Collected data
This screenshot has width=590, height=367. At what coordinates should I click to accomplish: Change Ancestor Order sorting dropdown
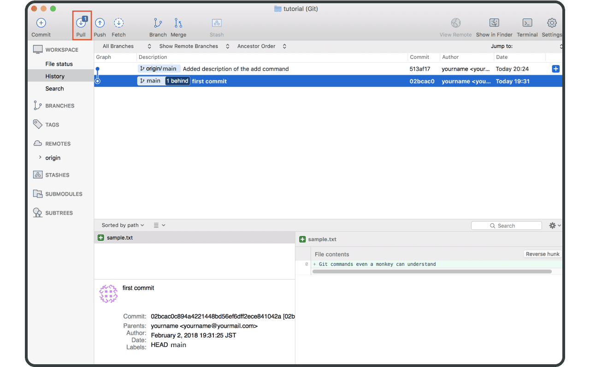pos(262,46)
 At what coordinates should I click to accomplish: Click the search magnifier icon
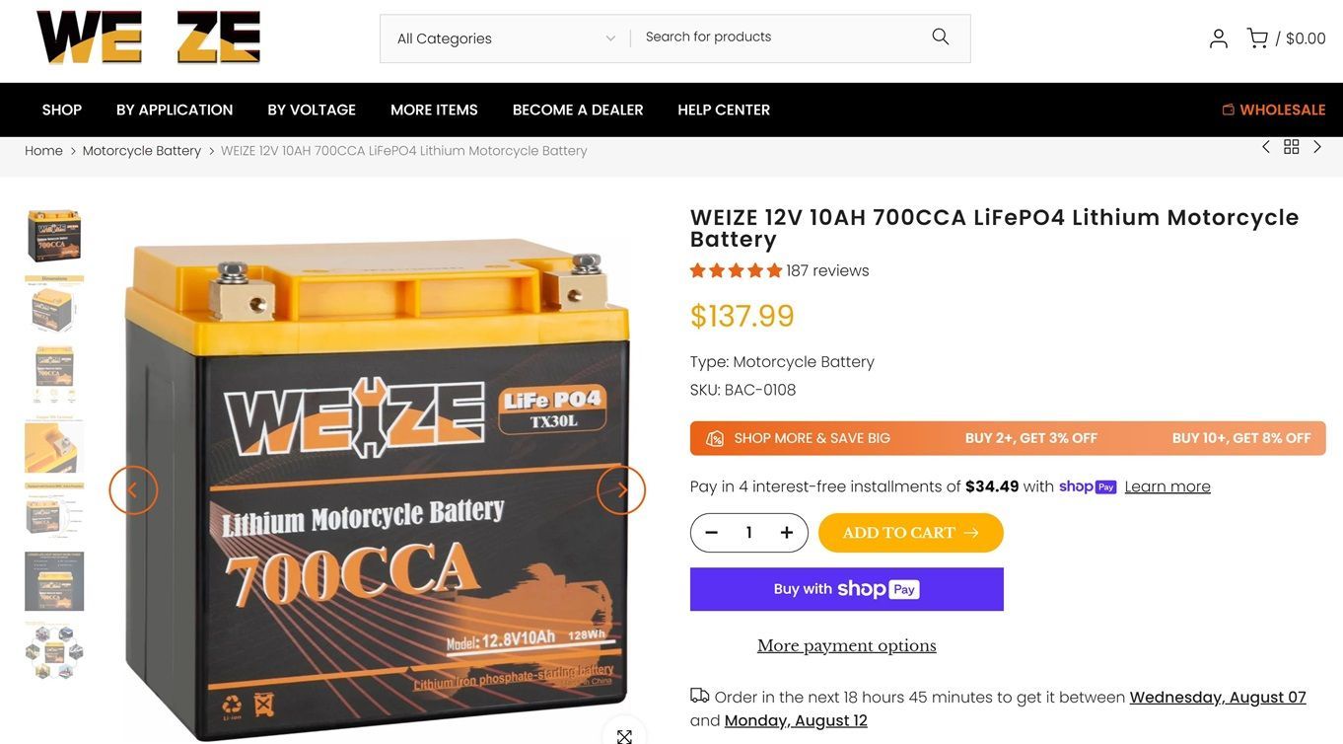point(941,37)
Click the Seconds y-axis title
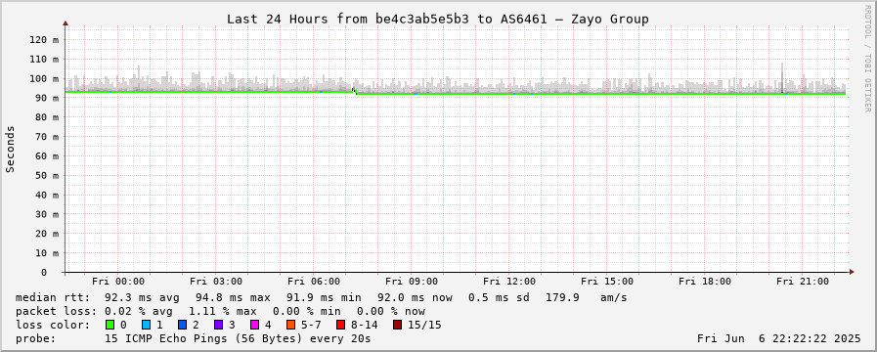This screenshot has width=877, height=352. coord(10,149)
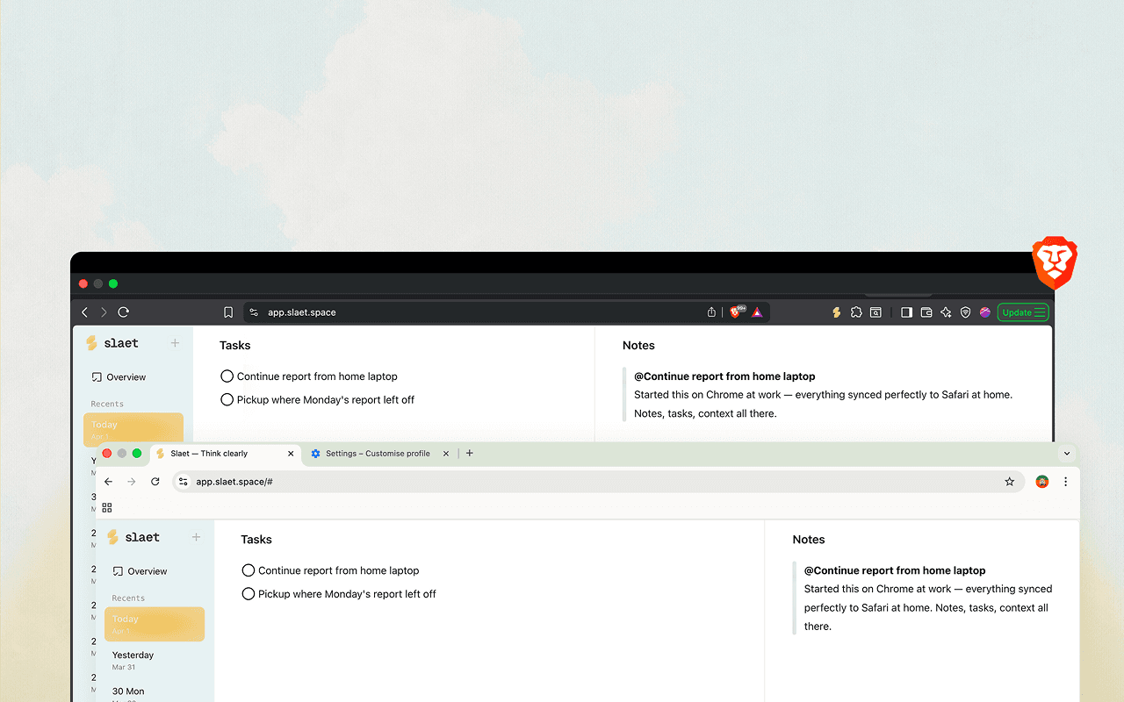
Task: Click the share icon in Brave's address bar
Action: point(711,312)
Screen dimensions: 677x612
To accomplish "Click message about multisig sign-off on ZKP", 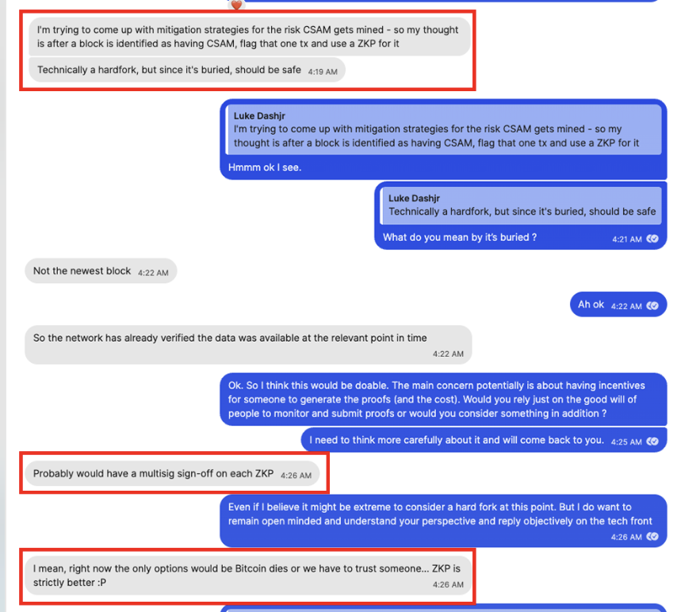I will pyautogui.click(x=172, y=474).
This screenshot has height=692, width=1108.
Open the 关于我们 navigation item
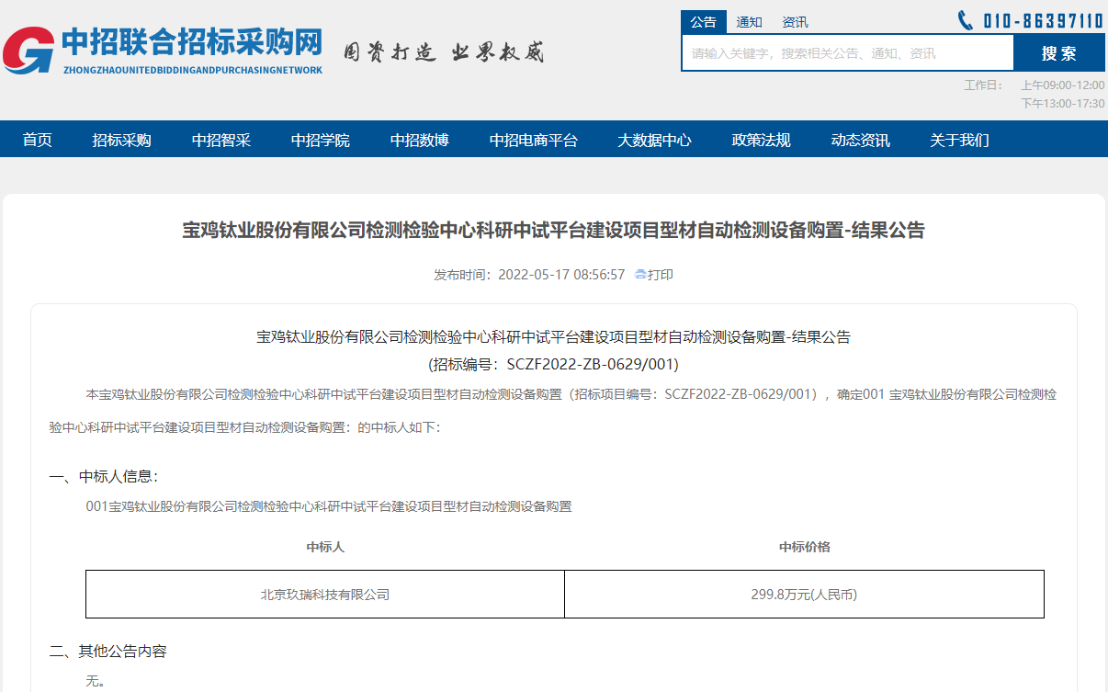tap(959, 140)
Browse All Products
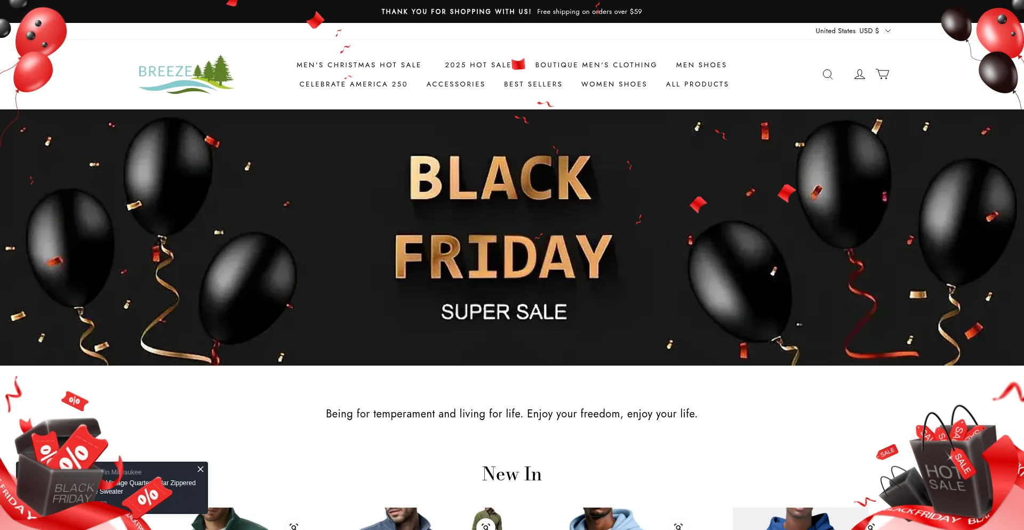Viewport: 1024px width, 530px height. [x=698, y=84]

▸ The task:
Starting at the line above that holds "Click the Seconds y-axis title", return each line up to and including the one that holds "Screen dimensions: 677x612", exactly as written, minus any pictures.

▸ Answer section:
Click the Seconds y-axis title
This screenshot has width=877, height=352. coord(10,149)
Task: Click the share icon in Brave's address bar
Action: point(711,312)
Screen dimensions: 677x612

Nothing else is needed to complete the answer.